Distributed Motion Synchronisation Control of Humanoid Arms

Abstract

A novel distributed adaptive control algorithm of a pair of humanoid robot arm system (Bristol-Elumotion-Robotic-Torso II (BERT II)) is proposed, analysed and simulated. Two humanoid arms are subjected to a distributed synchronisation control with a virtual leader-following trajectory to be followed, serving a potential application for a smooth cooperative task. The approach presented here is inspired by multi-agent theory. Graph theoretical concept such as Laplacian matrix is used to represent mutual communication between the two arms (regarded as agent nodes) with one of the arm 'pinned' to a virtual leader (leader node). The stability of the proposed algorithm is analysed through Lyapunov technique. The algorithm features a sliding-mode term based adaptive law that captures directly the parameter estimation error. An auxiliary filtered regression vector and filtered computed torque is introduced.
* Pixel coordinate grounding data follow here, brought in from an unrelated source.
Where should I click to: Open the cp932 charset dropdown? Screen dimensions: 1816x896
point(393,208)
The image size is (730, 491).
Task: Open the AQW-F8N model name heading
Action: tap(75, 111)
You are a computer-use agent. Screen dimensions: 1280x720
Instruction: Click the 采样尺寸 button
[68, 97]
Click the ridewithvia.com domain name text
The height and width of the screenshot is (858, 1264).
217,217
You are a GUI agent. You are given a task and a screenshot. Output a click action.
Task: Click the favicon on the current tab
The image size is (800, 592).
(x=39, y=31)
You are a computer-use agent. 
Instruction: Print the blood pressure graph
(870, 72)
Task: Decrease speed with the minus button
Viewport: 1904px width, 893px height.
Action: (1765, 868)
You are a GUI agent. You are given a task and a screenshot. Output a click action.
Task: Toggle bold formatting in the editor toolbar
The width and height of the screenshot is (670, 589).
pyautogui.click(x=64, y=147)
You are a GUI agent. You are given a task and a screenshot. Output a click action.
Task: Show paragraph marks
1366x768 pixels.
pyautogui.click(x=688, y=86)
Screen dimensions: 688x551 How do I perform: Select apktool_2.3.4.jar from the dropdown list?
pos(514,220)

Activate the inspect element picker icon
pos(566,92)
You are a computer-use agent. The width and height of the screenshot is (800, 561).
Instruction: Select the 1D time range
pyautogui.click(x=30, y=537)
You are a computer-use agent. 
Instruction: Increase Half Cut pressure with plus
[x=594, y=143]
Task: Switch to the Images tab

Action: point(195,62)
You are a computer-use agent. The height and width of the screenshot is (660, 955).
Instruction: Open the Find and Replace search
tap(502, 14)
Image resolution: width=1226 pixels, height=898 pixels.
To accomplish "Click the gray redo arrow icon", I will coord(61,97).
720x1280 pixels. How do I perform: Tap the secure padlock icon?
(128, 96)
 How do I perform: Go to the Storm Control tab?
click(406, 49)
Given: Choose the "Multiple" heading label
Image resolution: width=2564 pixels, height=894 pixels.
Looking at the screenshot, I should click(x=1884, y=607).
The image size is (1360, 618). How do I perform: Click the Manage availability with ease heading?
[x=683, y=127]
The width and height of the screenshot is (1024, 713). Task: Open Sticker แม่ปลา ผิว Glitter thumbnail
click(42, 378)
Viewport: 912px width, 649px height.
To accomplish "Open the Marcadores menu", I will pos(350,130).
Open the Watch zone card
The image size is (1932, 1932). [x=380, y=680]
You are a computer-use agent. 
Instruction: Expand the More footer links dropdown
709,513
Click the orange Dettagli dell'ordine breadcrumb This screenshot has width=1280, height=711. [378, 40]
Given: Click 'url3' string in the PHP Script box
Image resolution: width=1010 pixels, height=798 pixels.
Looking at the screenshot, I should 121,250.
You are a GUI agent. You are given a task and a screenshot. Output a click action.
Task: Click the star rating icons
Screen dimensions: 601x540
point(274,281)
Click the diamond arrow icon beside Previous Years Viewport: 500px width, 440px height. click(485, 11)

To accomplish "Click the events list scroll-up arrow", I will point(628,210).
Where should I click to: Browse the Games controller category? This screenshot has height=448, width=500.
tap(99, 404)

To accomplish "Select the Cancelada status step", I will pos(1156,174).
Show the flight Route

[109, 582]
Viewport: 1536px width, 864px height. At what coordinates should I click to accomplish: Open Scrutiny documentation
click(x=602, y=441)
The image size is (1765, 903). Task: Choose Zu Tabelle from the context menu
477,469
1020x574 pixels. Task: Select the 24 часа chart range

This allows the definition of another auxiliary matrix, a filtered regression matrix, which facilitates the introduction of the sliding term into the adaptation law. Parameter error convergence to zero can be guaranteed within finite-time with a Persistent-Excitation (PE) or Sufficient Richness condition for the virtual leader's trajectory. © Springer-Verlag Berlin Heidelberg 2013.